==== Task data ====

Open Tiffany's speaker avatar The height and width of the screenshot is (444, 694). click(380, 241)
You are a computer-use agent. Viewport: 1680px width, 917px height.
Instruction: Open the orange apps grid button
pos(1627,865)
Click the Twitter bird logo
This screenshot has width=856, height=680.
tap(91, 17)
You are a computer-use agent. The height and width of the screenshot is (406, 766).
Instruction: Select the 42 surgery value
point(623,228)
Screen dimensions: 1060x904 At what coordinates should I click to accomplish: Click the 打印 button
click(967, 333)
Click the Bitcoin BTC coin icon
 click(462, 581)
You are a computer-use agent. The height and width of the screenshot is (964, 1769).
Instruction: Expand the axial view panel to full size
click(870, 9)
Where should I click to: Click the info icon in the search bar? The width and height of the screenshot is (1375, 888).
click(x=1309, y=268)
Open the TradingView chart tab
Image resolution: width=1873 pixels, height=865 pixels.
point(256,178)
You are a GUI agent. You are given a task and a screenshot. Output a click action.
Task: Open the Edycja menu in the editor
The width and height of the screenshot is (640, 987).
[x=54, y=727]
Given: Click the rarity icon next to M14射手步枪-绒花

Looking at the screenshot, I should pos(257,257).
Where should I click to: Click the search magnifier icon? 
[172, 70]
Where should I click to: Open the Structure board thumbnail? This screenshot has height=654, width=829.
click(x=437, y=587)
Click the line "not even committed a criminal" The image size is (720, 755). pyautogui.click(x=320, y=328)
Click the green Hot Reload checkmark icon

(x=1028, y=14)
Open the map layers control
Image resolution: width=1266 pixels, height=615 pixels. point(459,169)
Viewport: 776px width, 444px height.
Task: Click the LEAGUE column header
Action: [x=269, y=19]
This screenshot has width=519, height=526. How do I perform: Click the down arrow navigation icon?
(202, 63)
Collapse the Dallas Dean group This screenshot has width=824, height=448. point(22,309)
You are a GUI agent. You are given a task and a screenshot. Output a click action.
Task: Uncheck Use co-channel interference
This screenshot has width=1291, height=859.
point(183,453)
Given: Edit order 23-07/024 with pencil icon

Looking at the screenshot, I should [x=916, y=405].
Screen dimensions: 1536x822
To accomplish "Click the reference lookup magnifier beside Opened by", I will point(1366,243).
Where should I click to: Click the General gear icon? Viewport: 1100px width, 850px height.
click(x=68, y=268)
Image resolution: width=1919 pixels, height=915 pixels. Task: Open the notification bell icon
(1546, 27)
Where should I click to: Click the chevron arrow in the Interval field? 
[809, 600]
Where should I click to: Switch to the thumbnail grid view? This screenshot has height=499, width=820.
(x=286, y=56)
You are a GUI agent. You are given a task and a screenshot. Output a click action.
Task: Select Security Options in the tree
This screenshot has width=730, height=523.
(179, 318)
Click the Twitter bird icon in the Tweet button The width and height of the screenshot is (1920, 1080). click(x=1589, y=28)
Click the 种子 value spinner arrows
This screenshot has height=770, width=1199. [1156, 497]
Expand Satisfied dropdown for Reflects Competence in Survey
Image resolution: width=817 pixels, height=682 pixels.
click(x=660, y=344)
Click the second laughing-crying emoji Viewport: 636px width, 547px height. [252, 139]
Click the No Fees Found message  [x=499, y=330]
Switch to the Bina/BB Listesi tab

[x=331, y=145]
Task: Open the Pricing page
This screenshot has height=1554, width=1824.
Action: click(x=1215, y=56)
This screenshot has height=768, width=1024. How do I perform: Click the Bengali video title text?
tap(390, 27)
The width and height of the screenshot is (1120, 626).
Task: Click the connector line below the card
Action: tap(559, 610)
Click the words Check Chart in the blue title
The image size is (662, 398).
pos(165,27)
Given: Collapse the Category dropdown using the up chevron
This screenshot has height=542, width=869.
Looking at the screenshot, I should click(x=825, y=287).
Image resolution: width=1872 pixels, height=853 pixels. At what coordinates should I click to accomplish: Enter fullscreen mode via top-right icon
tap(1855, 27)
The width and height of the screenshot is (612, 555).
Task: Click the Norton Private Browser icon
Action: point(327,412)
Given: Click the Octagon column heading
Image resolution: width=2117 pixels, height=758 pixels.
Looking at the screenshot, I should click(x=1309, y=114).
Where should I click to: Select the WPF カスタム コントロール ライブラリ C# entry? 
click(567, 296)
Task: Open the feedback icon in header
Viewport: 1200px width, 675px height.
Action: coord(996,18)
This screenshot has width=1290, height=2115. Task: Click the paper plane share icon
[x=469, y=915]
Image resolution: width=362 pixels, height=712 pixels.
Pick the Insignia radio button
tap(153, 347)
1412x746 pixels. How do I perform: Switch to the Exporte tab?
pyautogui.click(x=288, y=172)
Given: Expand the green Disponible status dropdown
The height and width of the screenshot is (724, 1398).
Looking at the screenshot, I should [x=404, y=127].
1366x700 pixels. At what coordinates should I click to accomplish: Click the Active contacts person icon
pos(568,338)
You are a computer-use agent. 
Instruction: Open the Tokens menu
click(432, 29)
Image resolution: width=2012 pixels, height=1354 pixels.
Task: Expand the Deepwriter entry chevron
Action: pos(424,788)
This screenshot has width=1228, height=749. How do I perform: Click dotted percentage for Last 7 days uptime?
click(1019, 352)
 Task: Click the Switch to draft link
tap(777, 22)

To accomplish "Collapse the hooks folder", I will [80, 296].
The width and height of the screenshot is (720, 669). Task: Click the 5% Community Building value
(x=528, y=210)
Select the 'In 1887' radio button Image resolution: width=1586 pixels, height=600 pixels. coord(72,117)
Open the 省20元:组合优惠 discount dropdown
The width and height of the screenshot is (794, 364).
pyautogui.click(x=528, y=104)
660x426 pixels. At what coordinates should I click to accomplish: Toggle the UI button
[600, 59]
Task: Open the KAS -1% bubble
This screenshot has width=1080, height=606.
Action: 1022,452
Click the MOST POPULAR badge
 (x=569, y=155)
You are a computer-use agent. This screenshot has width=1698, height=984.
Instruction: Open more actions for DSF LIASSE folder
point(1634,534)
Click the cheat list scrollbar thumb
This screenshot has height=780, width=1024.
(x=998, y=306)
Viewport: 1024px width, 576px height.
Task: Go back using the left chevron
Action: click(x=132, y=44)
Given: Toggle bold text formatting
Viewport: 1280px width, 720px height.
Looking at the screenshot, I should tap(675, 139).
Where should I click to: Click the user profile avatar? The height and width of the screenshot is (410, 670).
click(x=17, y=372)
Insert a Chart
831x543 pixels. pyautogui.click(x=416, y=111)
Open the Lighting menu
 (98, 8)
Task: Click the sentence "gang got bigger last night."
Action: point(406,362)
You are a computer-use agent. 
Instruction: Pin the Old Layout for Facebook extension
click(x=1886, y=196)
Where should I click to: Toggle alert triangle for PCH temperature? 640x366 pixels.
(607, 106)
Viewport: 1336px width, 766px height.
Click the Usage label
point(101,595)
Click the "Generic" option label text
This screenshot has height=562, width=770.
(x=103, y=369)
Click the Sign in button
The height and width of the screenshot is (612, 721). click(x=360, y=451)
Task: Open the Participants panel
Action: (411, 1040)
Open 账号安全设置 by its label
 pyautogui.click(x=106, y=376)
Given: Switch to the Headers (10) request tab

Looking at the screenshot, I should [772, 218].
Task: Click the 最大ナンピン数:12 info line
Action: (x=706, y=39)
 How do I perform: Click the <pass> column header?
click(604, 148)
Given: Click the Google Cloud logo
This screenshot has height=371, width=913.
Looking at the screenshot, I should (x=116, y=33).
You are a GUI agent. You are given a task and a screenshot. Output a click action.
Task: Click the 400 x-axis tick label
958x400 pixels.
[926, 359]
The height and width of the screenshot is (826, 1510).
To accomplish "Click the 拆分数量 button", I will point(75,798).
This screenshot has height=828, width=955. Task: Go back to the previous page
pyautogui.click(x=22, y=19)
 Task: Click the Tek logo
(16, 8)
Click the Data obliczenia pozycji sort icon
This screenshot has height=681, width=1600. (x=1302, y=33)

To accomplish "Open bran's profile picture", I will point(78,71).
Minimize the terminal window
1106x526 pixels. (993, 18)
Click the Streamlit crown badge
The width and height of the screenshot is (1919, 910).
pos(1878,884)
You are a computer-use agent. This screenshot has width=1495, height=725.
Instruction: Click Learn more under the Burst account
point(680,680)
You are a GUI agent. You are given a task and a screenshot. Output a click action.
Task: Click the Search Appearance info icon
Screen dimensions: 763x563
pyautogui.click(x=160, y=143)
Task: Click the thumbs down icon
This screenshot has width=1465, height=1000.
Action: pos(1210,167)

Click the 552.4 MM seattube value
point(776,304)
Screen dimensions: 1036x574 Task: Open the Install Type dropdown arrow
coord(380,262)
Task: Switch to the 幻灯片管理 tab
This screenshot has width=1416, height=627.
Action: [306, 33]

====

Your task: Please transcribe exactly the lines above from the line that has "Click the MOST POPULAR badge" up to and including the line that has "Click the cheat list scrollbar thumb"; no other line belongs in the answer.

Your solution:
Click the MOST POPULAR badge
 (x=569, y=155)
You are a computer-use agent. This screenshot has width=1698, height=984.
Instruction: Open more actions for DSF LIASSE folder
point(1634,534)
Click the cheat list scrollbar thumb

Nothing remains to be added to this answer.